Records drawn from a dataset
=== Section Start ===
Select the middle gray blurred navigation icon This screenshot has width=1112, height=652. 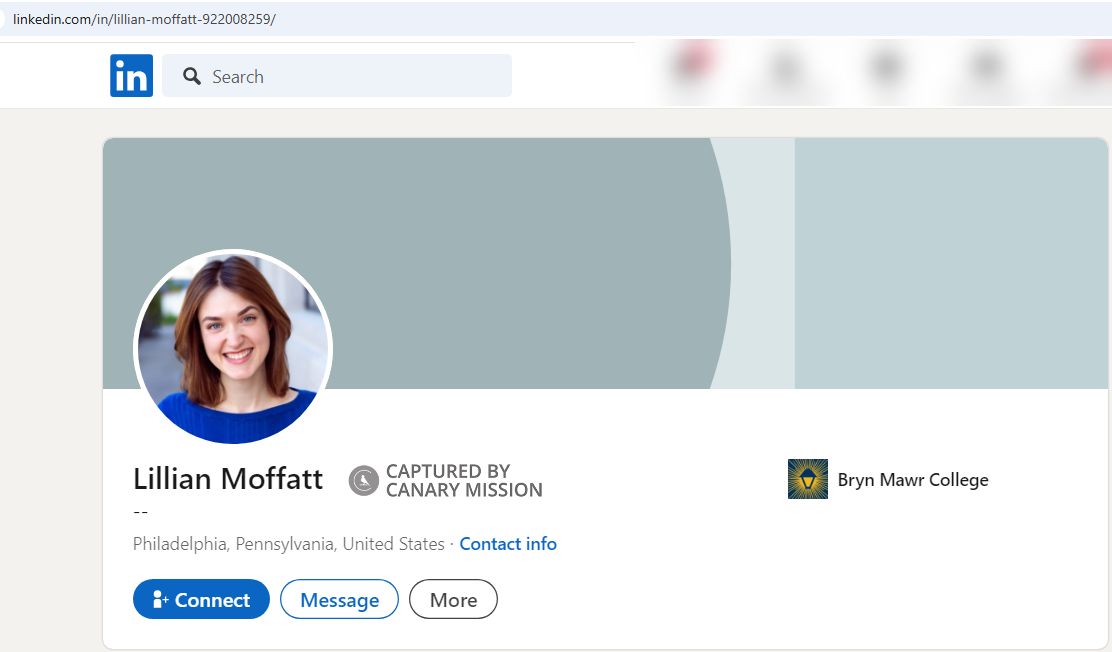coord(885,70)
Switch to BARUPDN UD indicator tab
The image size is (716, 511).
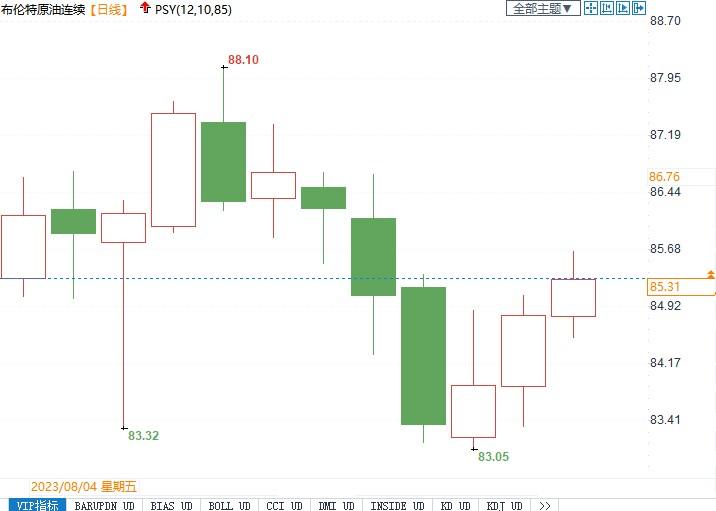(105, 505)
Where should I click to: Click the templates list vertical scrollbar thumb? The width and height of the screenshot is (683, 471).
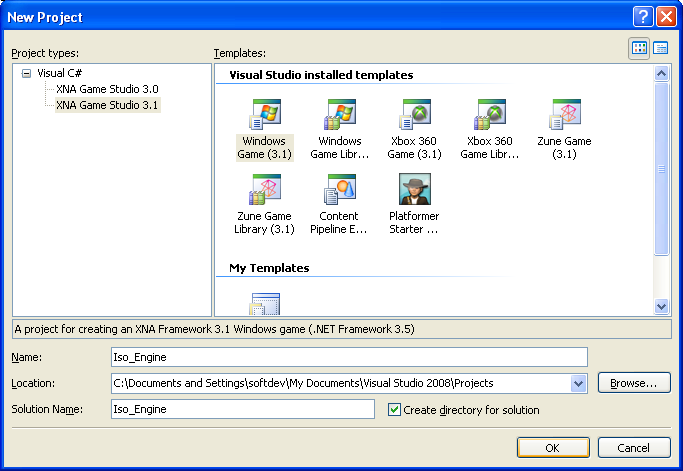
=== Section End ===
*Description of the task*
Reproduce exactly and only the lines from the "Switch to BARUPDN UD indicator tab" line to the last line of the records above. Do not carry over any pictures.

*The answer*
Switch to BARUPDN UD indicator tab
The image size is (716, 511).
(105, 505)
Where should I click to: Click the templates list vertical scrollbar thumb? The width and height of the screenshot is (683, 471).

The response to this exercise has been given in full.